The bear ultimately left without incident, but experts report that it had a pretty solid grasp of phonics by the time it moved on.

I've cut-and-pasted their report into my "To Do" List for this weekend: The Center for "Science" in the Public Interest continues to put the emphasis on "science" as most people use that word today -- that is, "science" meaning "things we already know but paid a lot of money to hear again." The latest study... excuse me, "study"... reports that we eat a lot of unhealthy stuff that can make us fat.

In their "Xtreme Eating Awards 2009" (nothing says "science" like lame words like Xtreme), The Center for "Science" calls out restaurants for serving large portions and not labeling their menus with a calorie count.

I'm not sure where the "science" part of all this is-- unless "science" now means "stating the obvious," in which case let me just say The sun comes up in the East and collect my Nobel prize money... but I agree with them that there's simply no way we could ever know this food is unhealthy without a calorie count.
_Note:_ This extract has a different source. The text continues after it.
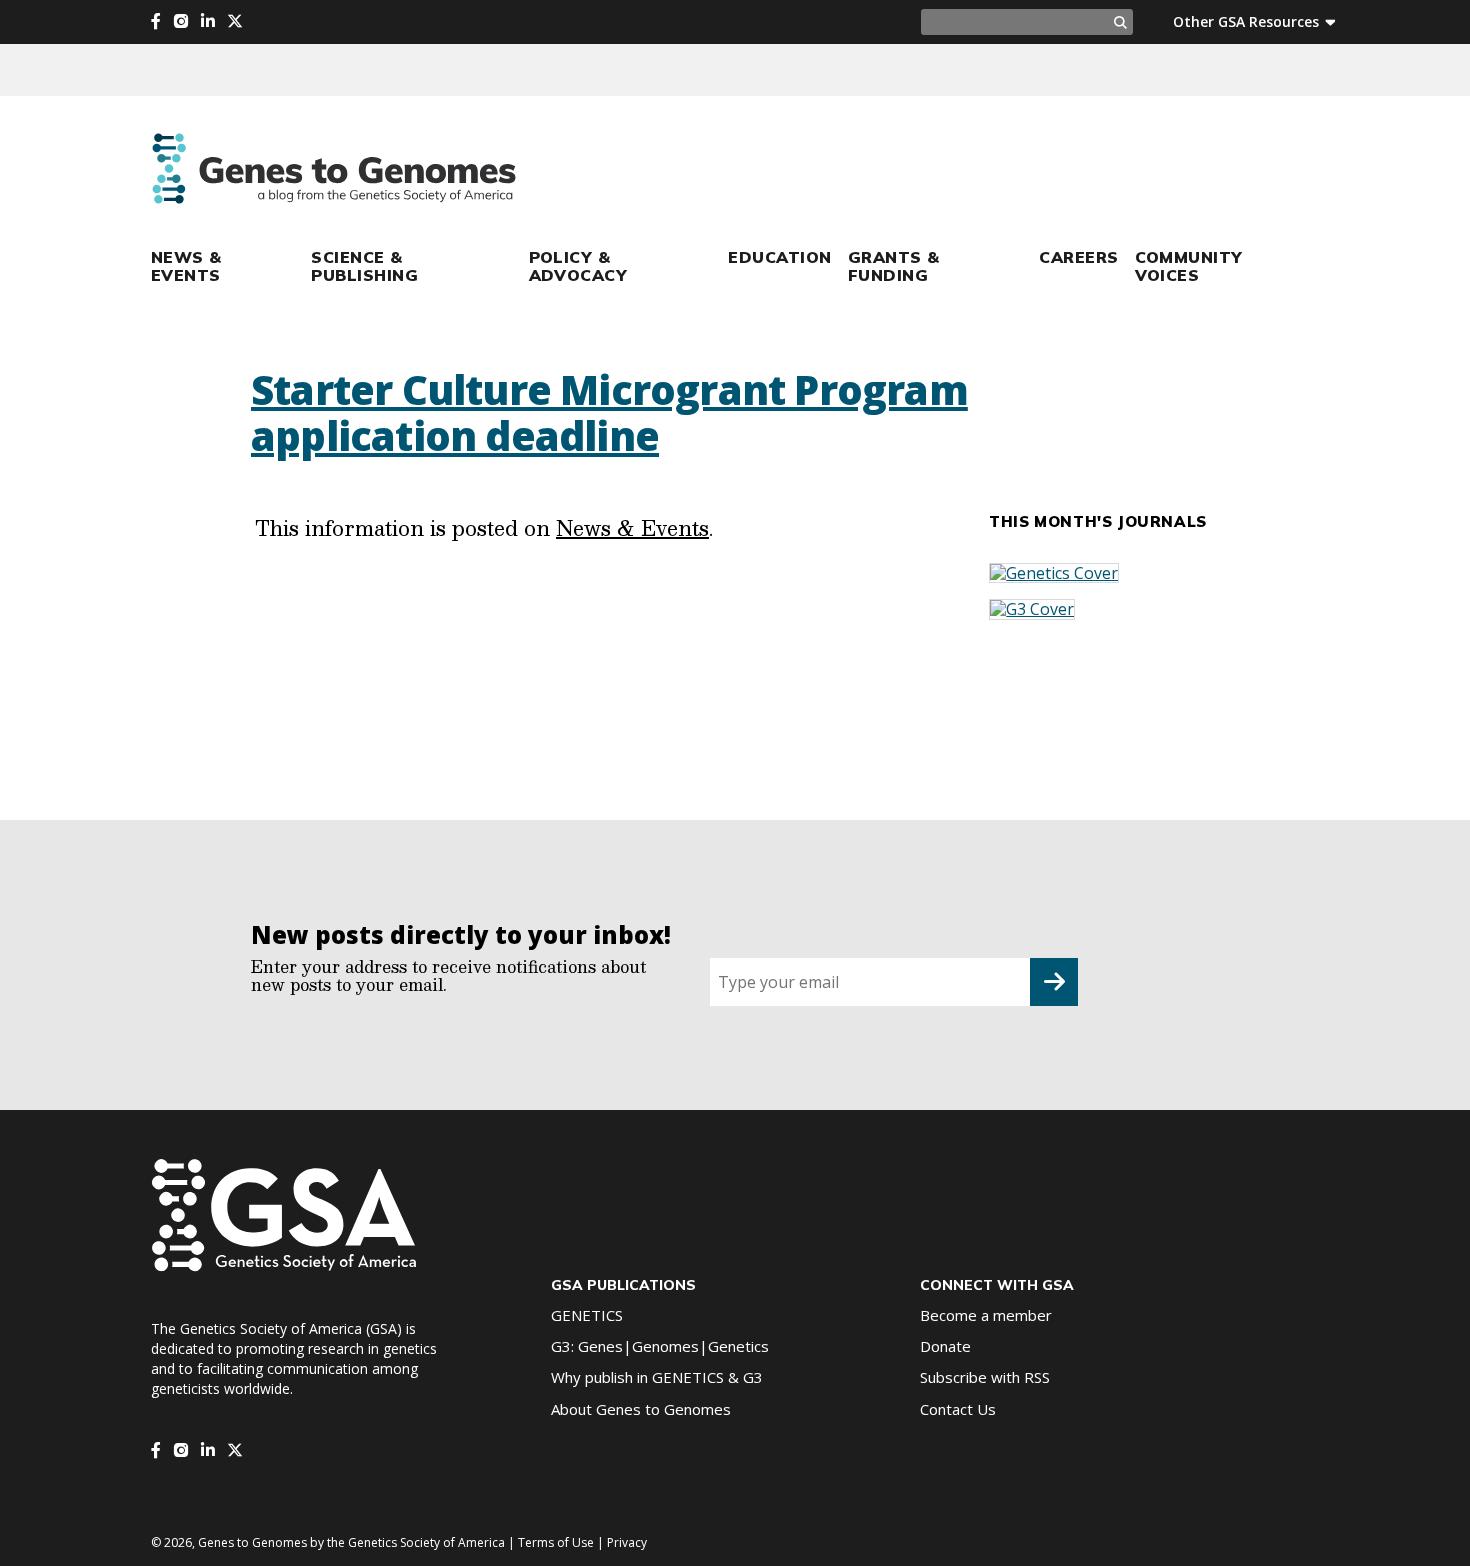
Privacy (627, 1542)
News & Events (186, 266)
Take, for example, the "Fried Macaroni & Cheese" appetizer at "The Cheesecake Factory." Without a menu label showing that it has 1,570 calories, how would you or I know that a cheesy dish dipped in batter and deepfried, and served by a restaurant called "The Cheesecake Factory" was unhealthy?

Website of the Day: I'm going to promote, again, the Pepins' new effort, Memoir of the French Resistance, and heartily recommend that you read about Marco Pepin's life during WWII... and that you do so while eating some Fried Macaroni & Cheese. Everything goes better with a deep-fried snack, don't you think?